# WORK ORDER
Copy exactly the lines of the material below that run from the one containing "Task: Click the save 5% text" through the one containing "Open the Connect". Copy no other lines.

=== MATERIAL FOR THE TASK ===

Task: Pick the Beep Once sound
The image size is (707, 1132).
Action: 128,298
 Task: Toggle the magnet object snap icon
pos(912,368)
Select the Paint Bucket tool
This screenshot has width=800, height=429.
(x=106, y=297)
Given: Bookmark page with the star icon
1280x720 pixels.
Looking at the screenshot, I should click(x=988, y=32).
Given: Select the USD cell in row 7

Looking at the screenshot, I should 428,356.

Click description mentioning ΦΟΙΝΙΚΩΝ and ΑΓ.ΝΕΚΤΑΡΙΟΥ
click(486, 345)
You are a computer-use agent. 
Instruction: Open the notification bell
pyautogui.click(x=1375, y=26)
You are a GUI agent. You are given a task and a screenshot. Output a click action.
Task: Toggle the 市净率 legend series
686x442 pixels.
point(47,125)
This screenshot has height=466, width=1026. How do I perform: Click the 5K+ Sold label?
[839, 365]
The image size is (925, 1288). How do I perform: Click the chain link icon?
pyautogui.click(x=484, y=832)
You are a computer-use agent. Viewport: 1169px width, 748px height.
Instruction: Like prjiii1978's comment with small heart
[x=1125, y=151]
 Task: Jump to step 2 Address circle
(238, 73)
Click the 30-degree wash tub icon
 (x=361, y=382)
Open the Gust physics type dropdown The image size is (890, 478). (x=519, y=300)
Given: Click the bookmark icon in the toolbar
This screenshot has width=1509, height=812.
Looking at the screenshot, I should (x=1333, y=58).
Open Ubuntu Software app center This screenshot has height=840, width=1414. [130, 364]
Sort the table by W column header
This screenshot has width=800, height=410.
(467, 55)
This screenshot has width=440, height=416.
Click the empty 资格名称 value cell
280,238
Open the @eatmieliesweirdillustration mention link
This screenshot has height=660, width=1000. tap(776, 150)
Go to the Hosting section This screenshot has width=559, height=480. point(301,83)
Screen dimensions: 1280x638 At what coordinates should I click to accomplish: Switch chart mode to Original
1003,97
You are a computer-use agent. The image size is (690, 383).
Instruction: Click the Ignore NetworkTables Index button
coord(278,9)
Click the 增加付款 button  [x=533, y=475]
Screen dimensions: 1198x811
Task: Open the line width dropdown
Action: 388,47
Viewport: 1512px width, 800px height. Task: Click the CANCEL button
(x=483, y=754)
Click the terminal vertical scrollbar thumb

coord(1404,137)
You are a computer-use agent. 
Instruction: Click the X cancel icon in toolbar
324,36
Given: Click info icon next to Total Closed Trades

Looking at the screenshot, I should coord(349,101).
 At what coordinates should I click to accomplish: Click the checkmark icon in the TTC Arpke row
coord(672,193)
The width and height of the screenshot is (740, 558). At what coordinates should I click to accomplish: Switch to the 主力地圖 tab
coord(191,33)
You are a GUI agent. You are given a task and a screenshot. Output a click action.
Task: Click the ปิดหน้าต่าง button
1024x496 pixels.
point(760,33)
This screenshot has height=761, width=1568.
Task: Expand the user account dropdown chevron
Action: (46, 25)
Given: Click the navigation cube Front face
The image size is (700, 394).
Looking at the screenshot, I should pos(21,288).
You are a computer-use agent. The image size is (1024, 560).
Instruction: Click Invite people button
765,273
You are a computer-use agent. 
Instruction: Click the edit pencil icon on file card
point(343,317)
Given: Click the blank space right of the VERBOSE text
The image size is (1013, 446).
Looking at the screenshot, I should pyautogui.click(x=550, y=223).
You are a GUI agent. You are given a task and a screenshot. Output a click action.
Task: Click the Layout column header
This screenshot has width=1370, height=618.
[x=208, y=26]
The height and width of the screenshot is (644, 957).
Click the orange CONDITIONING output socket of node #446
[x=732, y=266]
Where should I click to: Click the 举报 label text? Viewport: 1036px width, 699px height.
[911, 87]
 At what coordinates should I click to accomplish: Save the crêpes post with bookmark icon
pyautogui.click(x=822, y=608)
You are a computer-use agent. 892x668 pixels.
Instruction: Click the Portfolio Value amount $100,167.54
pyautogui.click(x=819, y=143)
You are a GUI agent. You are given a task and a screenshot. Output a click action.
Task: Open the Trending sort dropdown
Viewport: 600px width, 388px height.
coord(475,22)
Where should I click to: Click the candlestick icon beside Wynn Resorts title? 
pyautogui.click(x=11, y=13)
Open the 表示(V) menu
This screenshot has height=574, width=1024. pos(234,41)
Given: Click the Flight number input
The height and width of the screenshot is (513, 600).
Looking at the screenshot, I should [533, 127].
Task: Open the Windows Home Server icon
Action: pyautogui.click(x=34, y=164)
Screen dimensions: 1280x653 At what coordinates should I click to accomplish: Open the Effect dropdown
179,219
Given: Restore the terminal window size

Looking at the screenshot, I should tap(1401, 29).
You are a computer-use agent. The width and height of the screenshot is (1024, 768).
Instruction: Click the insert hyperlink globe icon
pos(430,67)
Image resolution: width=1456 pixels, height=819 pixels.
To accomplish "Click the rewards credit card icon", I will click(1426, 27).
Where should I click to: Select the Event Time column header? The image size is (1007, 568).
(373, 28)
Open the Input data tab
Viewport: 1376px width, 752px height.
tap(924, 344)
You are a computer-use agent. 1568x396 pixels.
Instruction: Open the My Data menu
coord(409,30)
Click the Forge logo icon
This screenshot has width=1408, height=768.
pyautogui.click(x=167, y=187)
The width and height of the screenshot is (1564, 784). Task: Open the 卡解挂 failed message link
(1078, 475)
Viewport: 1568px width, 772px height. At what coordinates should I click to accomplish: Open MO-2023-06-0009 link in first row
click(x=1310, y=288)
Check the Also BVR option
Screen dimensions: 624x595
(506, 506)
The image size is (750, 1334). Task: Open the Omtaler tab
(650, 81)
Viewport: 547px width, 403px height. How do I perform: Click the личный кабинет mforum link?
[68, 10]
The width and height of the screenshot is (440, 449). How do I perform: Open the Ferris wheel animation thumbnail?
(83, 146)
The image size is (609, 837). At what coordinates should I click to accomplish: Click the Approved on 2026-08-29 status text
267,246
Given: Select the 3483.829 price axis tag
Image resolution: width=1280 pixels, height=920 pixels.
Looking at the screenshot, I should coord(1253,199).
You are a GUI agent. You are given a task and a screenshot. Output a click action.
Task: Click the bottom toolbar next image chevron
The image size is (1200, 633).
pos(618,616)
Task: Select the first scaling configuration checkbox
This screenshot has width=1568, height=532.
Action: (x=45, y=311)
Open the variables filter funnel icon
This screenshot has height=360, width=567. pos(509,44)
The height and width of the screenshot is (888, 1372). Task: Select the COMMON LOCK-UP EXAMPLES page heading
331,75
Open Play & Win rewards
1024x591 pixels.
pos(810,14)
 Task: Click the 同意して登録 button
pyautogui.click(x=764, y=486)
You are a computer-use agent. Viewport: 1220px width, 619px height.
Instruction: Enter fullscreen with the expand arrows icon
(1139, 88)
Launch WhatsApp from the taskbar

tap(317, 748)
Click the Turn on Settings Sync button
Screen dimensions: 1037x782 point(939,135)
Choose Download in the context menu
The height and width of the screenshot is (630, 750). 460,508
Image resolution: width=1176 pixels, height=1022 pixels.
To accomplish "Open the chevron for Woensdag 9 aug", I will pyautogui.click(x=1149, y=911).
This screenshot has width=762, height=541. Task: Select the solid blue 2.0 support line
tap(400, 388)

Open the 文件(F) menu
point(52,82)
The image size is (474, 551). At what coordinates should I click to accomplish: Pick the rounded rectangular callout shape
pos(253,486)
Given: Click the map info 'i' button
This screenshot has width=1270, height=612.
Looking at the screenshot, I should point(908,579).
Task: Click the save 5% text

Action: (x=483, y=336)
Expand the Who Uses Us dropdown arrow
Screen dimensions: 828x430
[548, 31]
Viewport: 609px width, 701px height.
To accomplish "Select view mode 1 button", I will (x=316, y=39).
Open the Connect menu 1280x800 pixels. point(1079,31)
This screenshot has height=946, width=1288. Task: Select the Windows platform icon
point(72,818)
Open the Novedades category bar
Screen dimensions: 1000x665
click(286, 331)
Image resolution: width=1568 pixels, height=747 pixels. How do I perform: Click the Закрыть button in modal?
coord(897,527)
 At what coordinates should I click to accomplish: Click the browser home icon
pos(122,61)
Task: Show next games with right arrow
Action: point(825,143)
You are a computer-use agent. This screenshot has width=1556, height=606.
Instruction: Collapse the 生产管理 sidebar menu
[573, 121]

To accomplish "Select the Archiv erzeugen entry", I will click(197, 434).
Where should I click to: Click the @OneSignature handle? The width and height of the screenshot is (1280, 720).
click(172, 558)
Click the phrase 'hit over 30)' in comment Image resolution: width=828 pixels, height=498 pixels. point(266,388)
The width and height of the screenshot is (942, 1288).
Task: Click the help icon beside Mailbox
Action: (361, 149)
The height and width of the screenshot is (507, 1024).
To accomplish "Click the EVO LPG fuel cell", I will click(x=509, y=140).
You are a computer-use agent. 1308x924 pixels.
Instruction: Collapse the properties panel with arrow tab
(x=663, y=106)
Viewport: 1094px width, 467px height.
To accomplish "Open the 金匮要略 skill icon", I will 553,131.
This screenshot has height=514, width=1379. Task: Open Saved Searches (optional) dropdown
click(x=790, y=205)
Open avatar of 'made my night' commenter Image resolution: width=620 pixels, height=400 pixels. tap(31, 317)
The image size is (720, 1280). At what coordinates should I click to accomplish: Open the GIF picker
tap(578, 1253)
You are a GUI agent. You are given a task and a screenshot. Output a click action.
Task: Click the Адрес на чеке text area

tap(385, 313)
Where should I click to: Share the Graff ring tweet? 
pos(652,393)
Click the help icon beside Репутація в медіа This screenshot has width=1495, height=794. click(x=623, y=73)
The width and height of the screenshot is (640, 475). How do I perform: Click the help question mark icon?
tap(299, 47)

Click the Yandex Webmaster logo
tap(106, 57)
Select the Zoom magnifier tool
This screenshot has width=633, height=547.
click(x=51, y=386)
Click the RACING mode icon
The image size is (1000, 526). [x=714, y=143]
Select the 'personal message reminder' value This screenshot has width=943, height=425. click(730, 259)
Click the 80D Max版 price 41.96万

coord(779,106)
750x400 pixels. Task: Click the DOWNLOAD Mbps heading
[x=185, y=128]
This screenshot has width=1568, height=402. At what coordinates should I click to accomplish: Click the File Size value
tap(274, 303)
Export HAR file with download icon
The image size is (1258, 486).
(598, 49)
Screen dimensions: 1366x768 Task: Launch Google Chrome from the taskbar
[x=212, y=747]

===

# RESULT
Task: Click the save 5% text

Action: (x=483, y=336)
Expand the Who Uses Us dropdown arrow
Screen dimensions: 828x430
[548, 31]
Viewport: 609px width, 701px height.
To accomplish "Select view mode 1 button", I will (x=316, y=39).
Open the Connect menu 1280x800 pixels. point(1079,31)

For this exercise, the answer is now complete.